An der St. Nicolai-Kirche in Barum wurde in einer feierlichen Stunde eine Geschichts- und Erinnerungstafel eingeweiht, die an die im 1. Weltkrieg gefallenen Barumer erinnert.

Frank Klingebiel, Oberbürgermeister und Kreisvorsitzender des Volksbundes Deutsche Kriegsgräberfürsorge (3.v.r.); Rainer Bendick, Bildungsreferent vom Volksbund Deutsche Kriegsgräberfürsorge (5.v.r.); Walter-Johannes Herrmann, Vorsitzender des Bezirksverbandes Braunschweig des Volksbundes Deutsche Kriegsgräberfürsorge (2.v.r.); mit Gästen und den Schülerinnen und Schülern vor der neuen Gedenktafel.

An der St. Nicolai-Kirche in Barum wurde in einer feierlichen Stunde eine Geschichts- und Erinnerungstafel eingeweiht, die an die im 1. Weltkrieg gefallenen Barumer erinnert.

Sie wurde im zurückliegenden Schuljahr von Schülerinnen und Schülern des 12. Jahrganges der IGS Salzgitter erarbeitet.
Dabei handelt es sich um ein Projekt, das durch den Bildungsreferenten des Volksbundes Deutsche Kriegsgräberfürsorge e.V., Dr. Rainer Bendick unterstützt wird. Forschungsobjekt war das Kriegerdenkmal an der St. Nicolai-Kirche. Anhand des Denkmals haben sich die teilnehmenden Schülerinnen und Schüler inhaltlich mit dem Kriegsende 1918, der verdrängten Niederlage sowie der „Dolchstoßlegende“ und der damaligen Presseberichterstattung zum Kriegsende 1918 auseinandergesetzt. Ergebnis dieses Projektes ist die Tafel, die Besucherinnen und Besucher der Kirche zum geschichtlichen Hintergrund des Kriegerdenkmals informiert. Die Kosten in Höhe von etwa 1.200 Euro haben die Braunschweigische Sparkassenstiftung und das Netzwerk „Schule ohne Rassismus – Schule mit Courage“ als Sponsoren übernommen.

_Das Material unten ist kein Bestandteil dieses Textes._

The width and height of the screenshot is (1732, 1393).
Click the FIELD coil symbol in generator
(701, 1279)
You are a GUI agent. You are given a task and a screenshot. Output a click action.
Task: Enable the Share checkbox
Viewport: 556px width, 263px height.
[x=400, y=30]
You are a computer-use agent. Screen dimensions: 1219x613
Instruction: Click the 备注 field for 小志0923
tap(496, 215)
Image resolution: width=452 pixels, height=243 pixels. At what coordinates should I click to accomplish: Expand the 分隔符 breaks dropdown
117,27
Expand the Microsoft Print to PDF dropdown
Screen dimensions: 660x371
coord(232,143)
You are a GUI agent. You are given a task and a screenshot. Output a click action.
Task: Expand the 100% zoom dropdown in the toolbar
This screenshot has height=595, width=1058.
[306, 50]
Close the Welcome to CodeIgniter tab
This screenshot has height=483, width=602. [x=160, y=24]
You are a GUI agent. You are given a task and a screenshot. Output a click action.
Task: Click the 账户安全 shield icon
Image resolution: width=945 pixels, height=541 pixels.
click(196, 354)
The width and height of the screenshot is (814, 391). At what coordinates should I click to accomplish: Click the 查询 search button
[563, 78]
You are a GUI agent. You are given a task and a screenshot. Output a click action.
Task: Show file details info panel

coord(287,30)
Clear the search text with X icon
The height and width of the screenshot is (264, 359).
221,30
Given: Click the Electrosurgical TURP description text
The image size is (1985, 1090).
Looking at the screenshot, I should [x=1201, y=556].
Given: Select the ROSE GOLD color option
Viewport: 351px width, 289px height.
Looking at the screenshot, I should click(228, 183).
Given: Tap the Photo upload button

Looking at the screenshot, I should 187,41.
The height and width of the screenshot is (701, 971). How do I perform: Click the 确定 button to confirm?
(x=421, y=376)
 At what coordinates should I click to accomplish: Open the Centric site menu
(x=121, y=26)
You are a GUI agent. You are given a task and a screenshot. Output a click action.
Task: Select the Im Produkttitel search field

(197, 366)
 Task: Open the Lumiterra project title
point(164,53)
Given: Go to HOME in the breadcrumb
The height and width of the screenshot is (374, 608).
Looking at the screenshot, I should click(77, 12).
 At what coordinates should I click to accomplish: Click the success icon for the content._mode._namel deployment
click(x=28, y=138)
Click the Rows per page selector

„Diese Tafel ist Ergebnis einer großartigen und dauerhaften Zusammenarbeit der IGS Salzgitter mit dem Volksbund Deutsche Kriegsgräber Fürsorge“, begrüßte Oberbürgermeister Frank Klingebiel, der gleichzeitig Kreisvorsitzender des Volksbundes Deutsche Kriegsgräberfürsorge ist, die Gäste sowie die Schülerinnen und Schüler der IGS. Er erinnerte an die bedrückende Opferzahl im 1. Weltkrieg von insgesamt bis zu 50 Millionen Kriegstoten weltweit, wovon rund 9,5 Millionen Soldaten gewesen seien. Und im Ende des 1. Weltkriegs seien schon die Gründe für das Erstarken der Nazis in Deutschland und damit für den 2. Weltkrieg zu finden, der wiederum rund 60 Millionen Opfer weltweit gefordert habe. „Schon deswegen finde ich Eure Arbeit unschätzbar wichtig,“ lobte der Kreisvorsitzende die Schülerinnen und Schüler, „denn es ist wichtig im Großen, wie auch im Kleinen, an die Schrecken des 1. Weltkrieges und an die zivilen und militärischen Opfer zu gedenken. Durch Eure Arbeit regt Ihr einen Denkprozess zum 1. Weltkrieg und dem unfassbaren Leid, den dieser in Europa ausgelöst hat, an.“

Diese Tafeleinweihung war schon die Dritte dieser Art. In den vergangenen beiden Jahren wurden zwei Tafeln auf dem Alten Friedhof in Lebenstedt (zu dort befindlichen Kriegsgräbern aus dem 2. Weltkrieg sowie zu einem Kriegerdenkmal, welches an den deutsch-französischen Krieg 1870/1871 erinnert) eingeweiht.  Die IGS Salzgitter hat das Projekt „Geschichts- und Erinnerungstafel“ mittlerweile ins Curriculum des gesellschaftswissenschaftlichen Profils aufgenommen. Auch im aktuellen Schuljahr ist ein solches Projekt geplant.
Die Einweihung der Tafel wurde mit einem Vortrag von Prof. Dr. Gerd Krumeich abgerundet, der in der Aula der IGS Salzgitter über „Die unbewältigte Niederlage. Das Trauma des Ersten Weltkriegs und die Weimarer Republik“ referierte.